Hailey city officials made it clear that the extension of the city's sewer lines into county property comes at a price. However, that price has yet to be determined.
At a City Council meeting on Monday, Dec. 10, the council told attorney Barry Luboviski, representing the Spring Canyon Ranch developers, that Hailey would like to continue negotiating fees for providing sewer service to the proposed 115-home subdivision. The development would be located west of Hailey in Croy Canyon.
At previous meetings in October and November, the council expressed support for the plan, as the initial deal included a donation of both $1 million in cash and 10 acres of property to the neighboring Croy Canyon Ranch Foundation, to assist with the development of the planned eldercare facility.
During October's meeting, Luboviski said the impact fees would amount to $3,500 per unit on top of the connection fee for city residents, which is currently $2,140. As well, each user would pay a 10 percent premium on the monthly wastewater bill.
The developers would bear the entire cost of installing the pipes to connect to the system, as well as a new bridge on Croy Creek Road over the Big Wood River, estimated at a cost of $1 million.
As further incentive to approve the request, this extension would allow the Blaine County School District to easily connect to the sewer system if it moves forward with its plan for an elementary school located on 28 acres just over the Big Wood River in Blaine County.
While council members and Mayor Susan McBryant applauded these efforts as being for the common good, they also paid heed to Hailey residents who said the city was receiving insufficient compensation for what it would be providing.

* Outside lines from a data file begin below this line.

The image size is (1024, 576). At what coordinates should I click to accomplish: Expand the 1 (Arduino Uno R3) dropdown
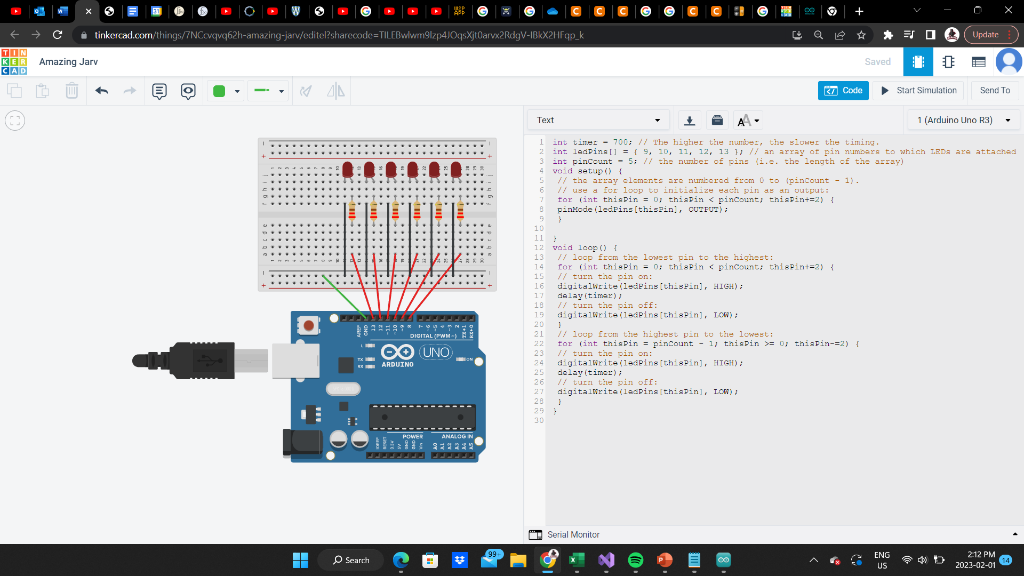(960, 119)
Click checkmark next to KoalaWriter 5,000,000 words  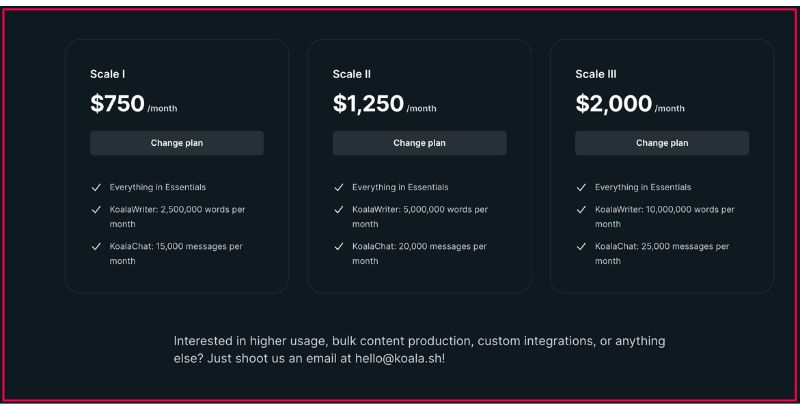[339, 210]
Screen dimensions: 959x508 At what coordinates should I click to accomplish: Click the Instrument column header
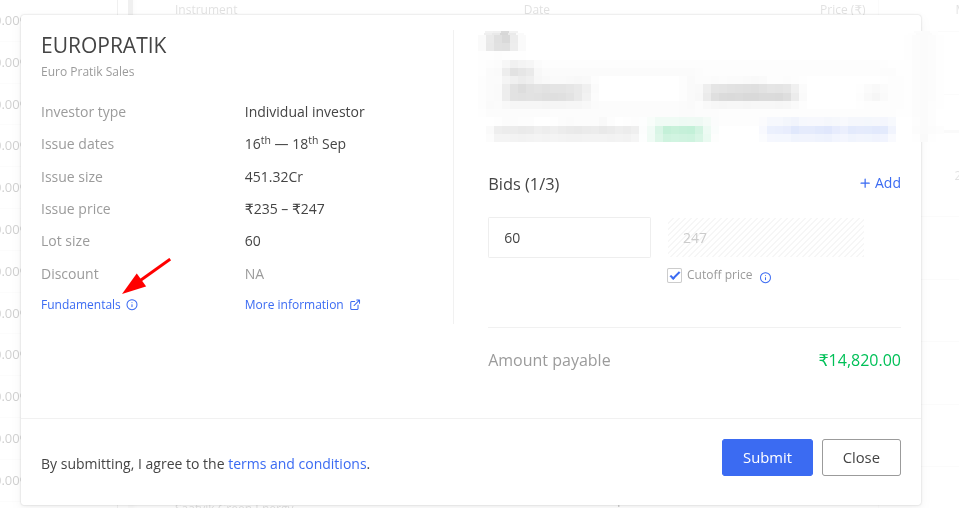click(x=206, y=10)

Peter Lobb, a stalwart figure at City Council meetings, said that all of the developer's proposed improvements would take place in Blaine County while the city would receive "a pittance" in return. Lobb pointed out that if Hailey approves the extension it would be liable for maintenance and repair, which could prove costly to the city.
In addition, Lobb compared the Spring Canyon Ranch to the deal the city made with developer Harry Rinker in 2005 to extend sewer services to Rinker's proposed 70-home Peregrine Ranch subdivision. In return, Rinker settled a $1.35 million lawsuit against the city, turned over the title to 81 acres of land in south Woodside, and paid Hailey $2.65 million for the privilege of hooking into the municipal system.
"It's a good gesture with the Croy Canyon Foundation, but the city isn't getting much," said Geoff Moore, who was appointed to the Hailey Planning and Zoning Commission at the beginning of Monday's meeting.
"I've been a proponent of extending the sewer system, but for a profit," Councilman Don Keirn said. "But I think we need more money."
Luboviski expressed disappointment, saying that the developer was looking to finalize the deal with the city in order to submit the subdivision application to the county before the new year.
McBryant continued the public hearing to the Dec. 20 council meeting and said that she will work with Keirn, City Clerk Heather Dawson, and City Attorney Ned Williamson to determine an acceptable fee for the developers.
In other Hailey news:
- The City Council approved a contract for services with the Hailey Chamber of Commerce for $61,000 of local option tax funds per year, although this was pro-rated to $50,924 for 10 months in order to coincide with the city's financial year. The chamber will have to provide monthly reports to justify its expenses and has been set maximum expenditures for the different responsibilities set out in its scope of service.
- The city passed an ordinance to permanently establish the Hailey Arts Commission, as well as setting a requirement that 1.25 percent of the cost of all city projects would have to go towards public art. In the case of a public works bond, city residents would vote on whether or not include this cost.